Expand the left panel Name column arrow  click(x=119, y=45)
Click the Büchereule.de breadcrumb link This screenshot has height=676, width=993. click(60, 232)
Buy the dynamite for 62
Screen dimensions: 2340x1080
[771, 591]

- **WHAT IS BEING ASKED**: With nothing omitted, set down all of the records again.

- **ANSWER FOR THE TASK**:
Expand the left panel Name column arrow  click(x=119, y=45)
Click the Büchereule.de breadcrumb link This screenshot has height=676, width=993. click(60, 232)
Buy the dynamite for 62
Screen dimensions: 2340x1080
[771, 591]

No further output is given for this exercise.